What you are asked to do: Needed from the data below: every line from the one with "Task: Open the home icon in sidebar" up to and including the one with "You are a computer-use", repeated exactly and with nothing else.

Records:
- - - -

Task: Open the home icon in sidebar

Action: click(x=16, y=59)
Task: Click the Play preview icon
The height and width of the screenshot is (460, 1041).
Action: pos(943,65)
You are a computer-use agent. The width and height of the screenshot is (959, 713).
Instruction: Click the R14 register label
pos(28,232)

- - - -

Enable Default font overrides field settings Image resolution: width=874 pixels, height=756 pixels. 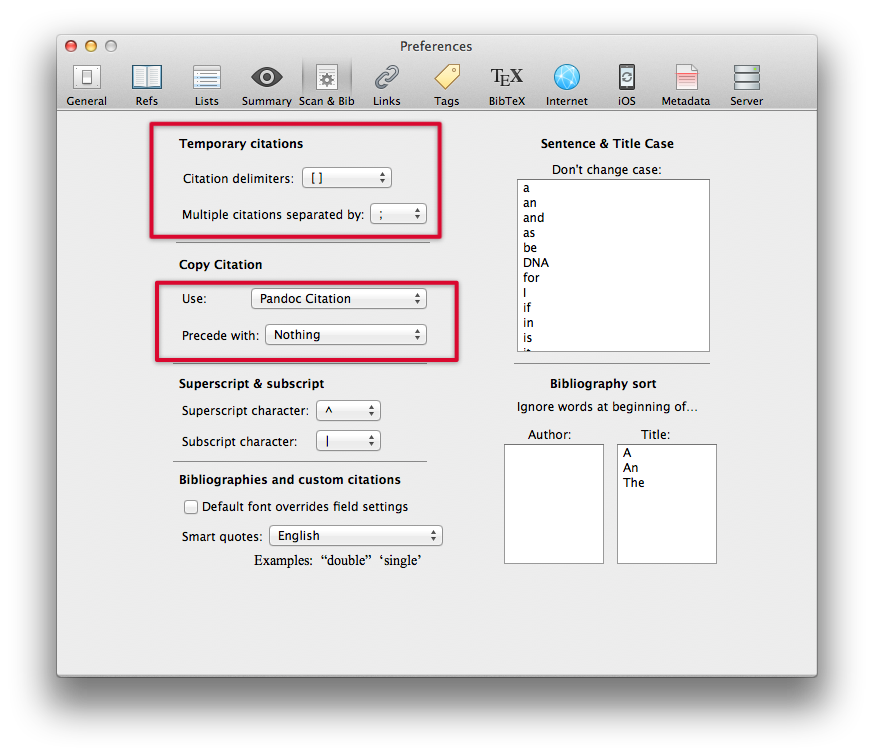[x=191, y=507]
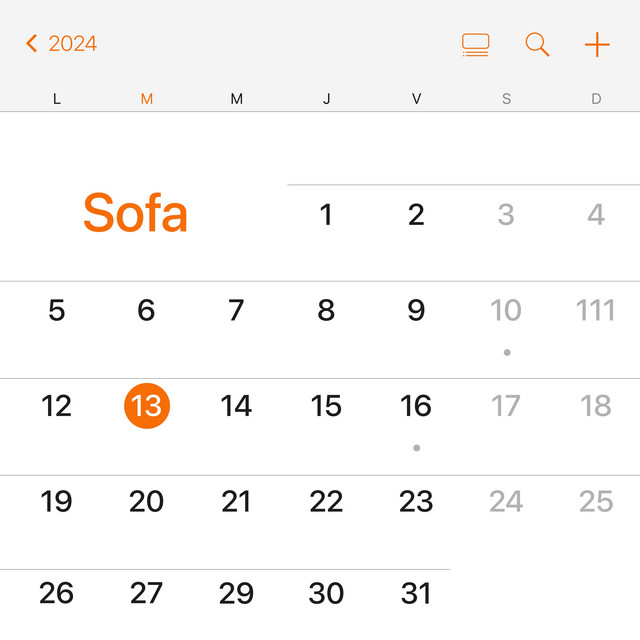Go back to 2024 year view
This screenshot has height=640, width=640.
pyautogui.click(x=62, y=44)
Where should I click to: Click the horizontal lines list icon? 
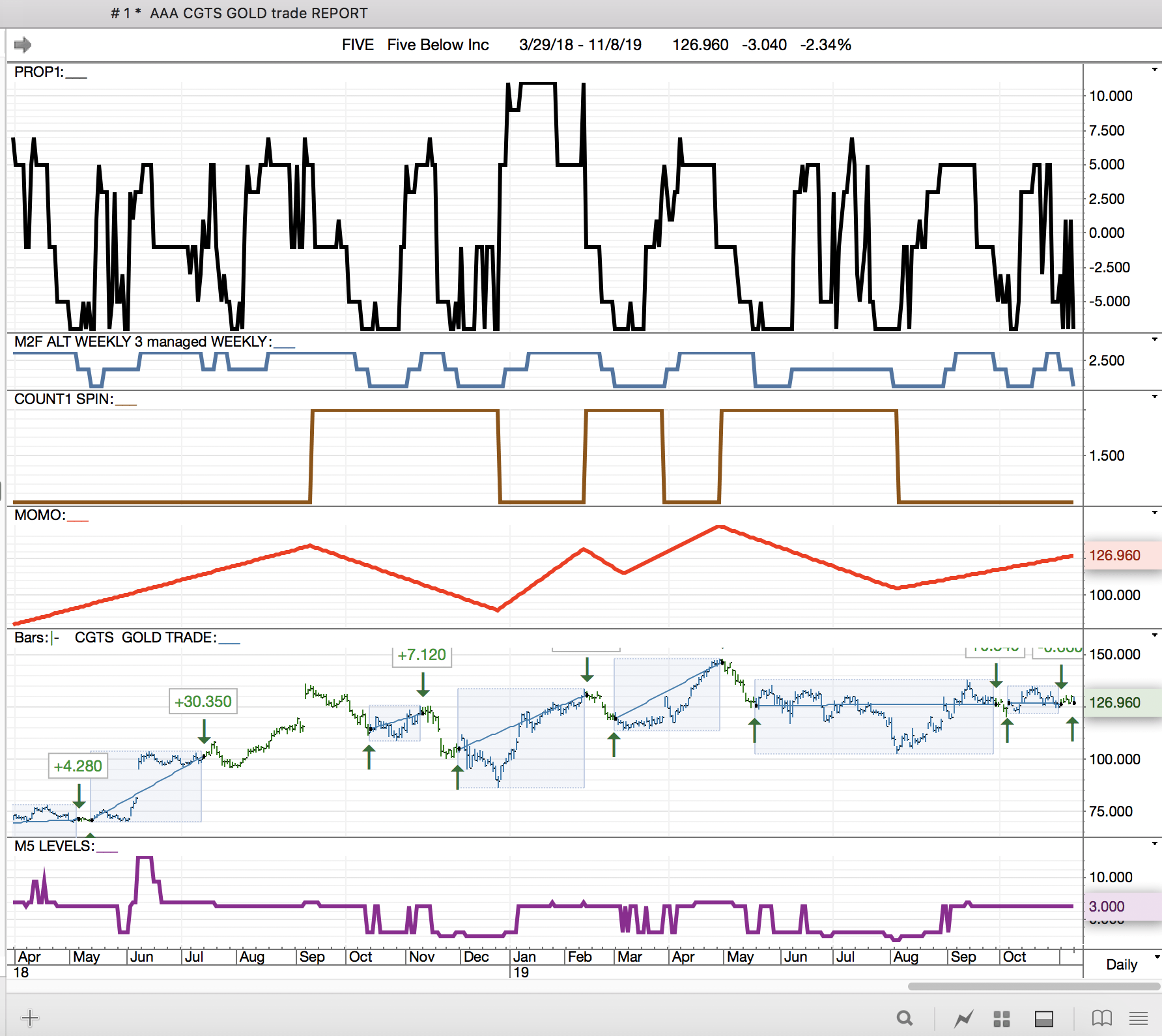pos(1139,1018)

- - - -

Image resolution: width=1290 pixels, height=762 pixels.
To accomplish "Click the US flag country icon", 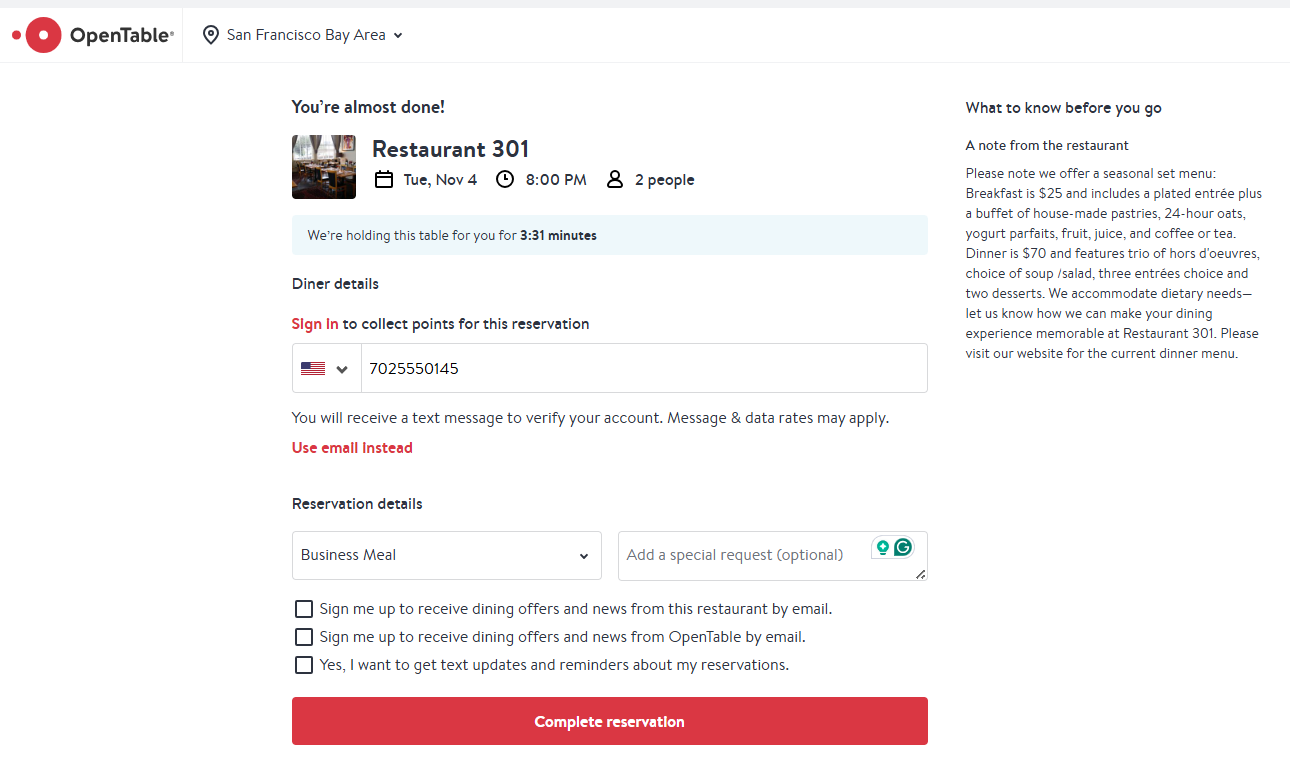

- - - -

Expected answer:
Task: Open the home icon in sidebar

Action: click(x=16, y=59)
Task: Click the Play preview icon
The height and width of the screenshot is (460, 1041).
Action: pos(943,65)
You are a computer-use agent. The width and height of the screenshot is (959, 713).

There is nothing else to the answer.